◆ 任务指令 ◆
请依据所给文段回答下列问题,每题一行:
(a) 胡适认为整部《韩非子》有多大比例出自韩非之手?
(b) 《解老》开篇对“德”与“得”的解读原句是什么?
(c) 似乎只有哪一位学者大赞《解老》《喻老》两篇?

◆ 所给文段 ◆
-.-.-

虽然司马迁的《史记》把老子、韩非的传记合在一篇之内,并认为韩非子“其归本于黄、老”,但后世对于《韩非子》书中的《解老》《喻老》二篇仍有存疑,认为不是韩非手笔(例如蒋伯潜。而胡适甚至认为整部书只有20%是出自韩非之手)。
这两篇解读《老子》的文章,实在有精到之处。且看开篇“德者,内也;得者,外也”这个解读,就是一流的水平。比较奇怪的是,现在对“德”的解读,多认为《管子》的“德者,得也”是最好的解释。
庄子说“定乎内外之分”,韩非子对老子的“德”之理解,正是如此。德是得之于心,得是得之于形,一个是内在,一个是外在,半点混淆不得。
庄子说“至人之用心若镜”,韩非子对“上德”的阐述“以无为集,以无欲成,以不思安,以不用固”,和庄子的“不将不迎,应而不藏,故能胜物而不伤”异曲同工。
因此,“德”自然不宜直接解释为“得”,应要明白其中内外之分,到底是“得了”还是“不得”。
《解老》《喻老》是现存资料中最早解读《老子》的。只不过解读的章节有限,又有“近古不必存真”的思想影响,所以不受重视(似乎只有章太炎大赞此两篇)。而且一般认为,这两篇的解读,最后还是引向了法家的理论,不符合《老子》文本的原意。
这或许正是8号法家对5号道家的学说改造。

-.-.-

◆ 所供资料 ◆
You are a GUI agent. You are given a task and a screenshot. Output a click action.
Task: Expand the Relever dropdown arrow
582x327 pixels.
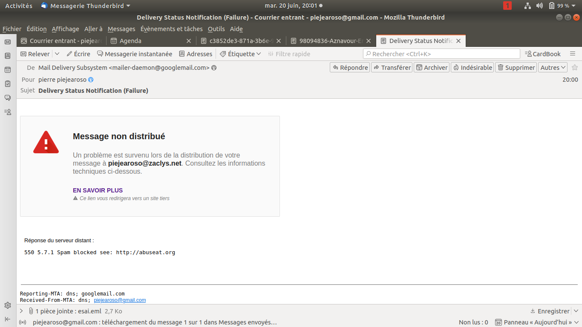(57, 54)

-.-.-

◆ 任务结果 ◆
(a) 20%。
(b) “德者,内也;得者,外也”。
(c) 章太炎。